Permohonan uji materil diajukan oleh Bupati Batang Hari, Fadhil Arief dan Ketua DPRD Kabupaten Batang Hari, Rahmad Hasrofi, dengan nomor perkara 31/PUU-XXIII/2025.
Sidang perdana digelar pada Kamis (24/4/2025) di Ruang Sidang Pleno MK, dipimpin oleh Hakim Konstitusi Arief Hidayat.
Okto Suparman Simangunsong, kuasa hukum Pemohon, menegaskan bahwa penghilangan spasi pada nama kabupaten mengaburkan nilai sejarah dan budaya yang telah diwariskan turun-temurun.
“Nama ‘Kabupaten Batang Hari’ memiliki dasar historis kuat, ditetapkan sejak 1 Desember 1948 melalui Peraturan Komisaris Pemerintah Pusat di Bukittinggi Nomor 81/KOM/U. Peringatan Hari Jadi setiap 1 Desember adalah bentuk penghormatan terhadap warisan budaya dan sejarah masyarakat,” tegas Okto.
Pemohon berargumen bahwa penulisan “Batanghari” tanpa spasi berpotensi menimbulkan kekeliruan identitas daerah, termasuk lokasi, budaya, dan karakteristik khas yang telah dikenal masyarakat.

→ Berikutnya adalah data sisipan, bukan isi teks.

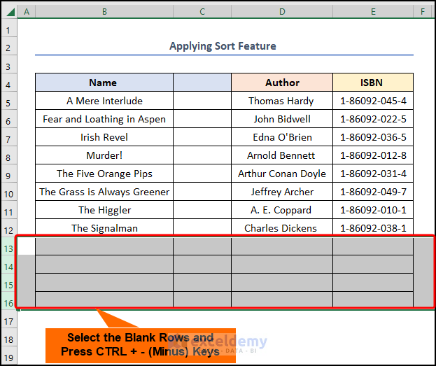Viewport: 436px width, 366px height.
Task: Click the Name header cell
Action: 104,83
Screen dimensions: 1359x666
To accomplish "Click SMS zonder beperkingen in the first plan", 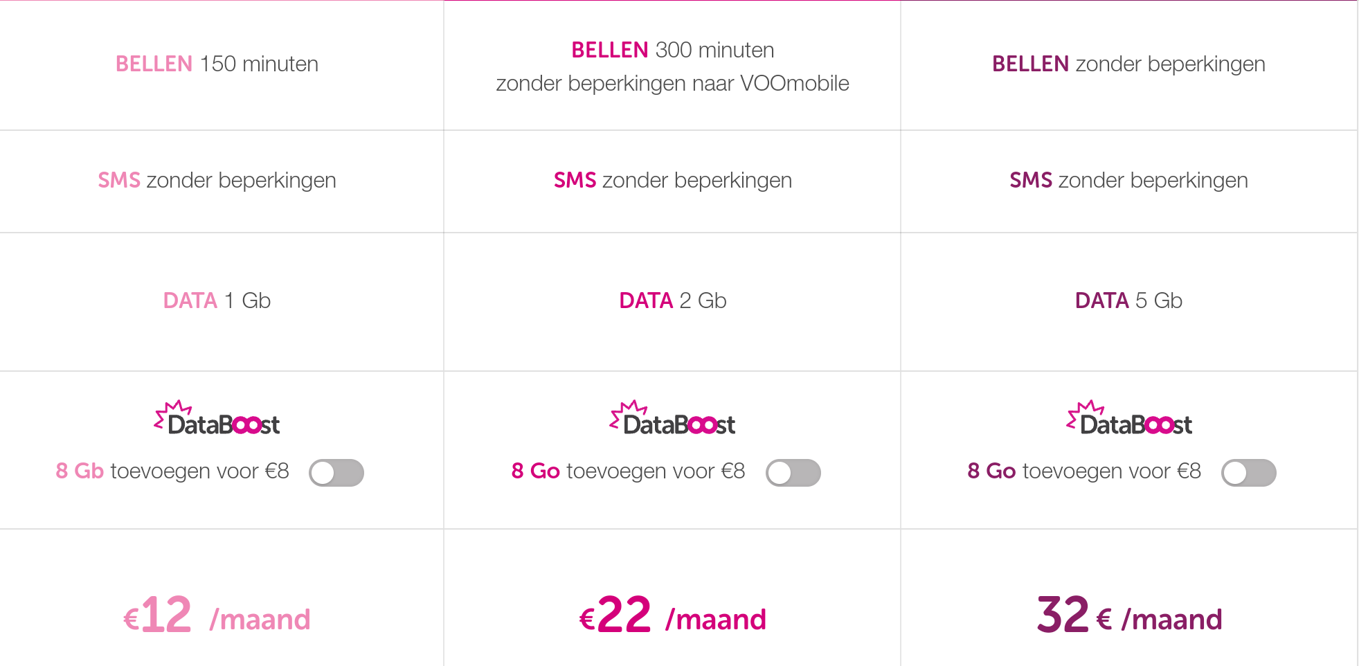I will [217, 180].
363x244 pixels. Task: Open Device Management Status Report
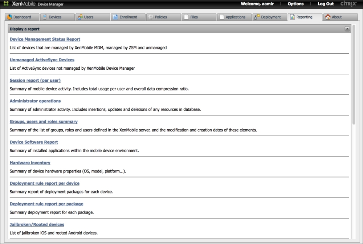coord(45,39)
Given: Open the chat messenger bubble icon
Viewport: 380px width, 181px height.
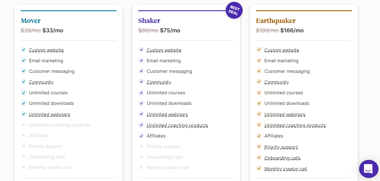Looking at the screenshot, I should point(368,169).
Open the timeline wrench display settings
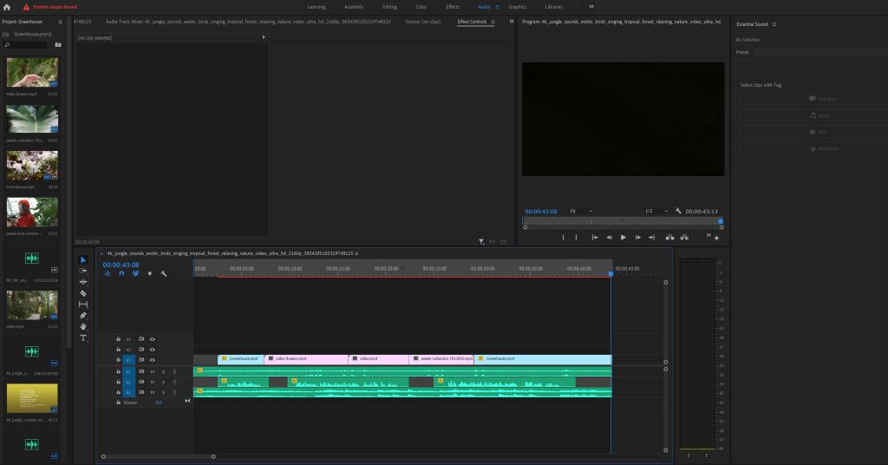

Mereka menilai hal ini bertentangan dengan Pasal 18 ayat (2) dan (5) UUD 1945, yang mewajibkan daerah melindungi nilai budaya dan sejarah setempat.
Selain itu, Pemohon mempersoalkan Pasal 2 UU Kabupaten Batanghari yang menyebutkan tanggal pembentukan kabupaten adalah 29 Maret 1956, merujuk pada UU Nomor 12 Tahun 1956. Padahal, menurut Pemohon, tanggal yang benar seharusnya 1 Desember 1948, sesuai peraturan yang dikeluarkan di Bukittinggi pada 30 November 1948.
Dalam petitumnya, Pemohon meminta MK menyatakan:
Frasa “Kabupaten Batanghari” dalam UU 37/2024 bertentangan dengan UUD 1945 dan tidak memiliki kekuatan hukum mengikat, kecuali dimaknai sebagai “Kabupaten Batang Hari”.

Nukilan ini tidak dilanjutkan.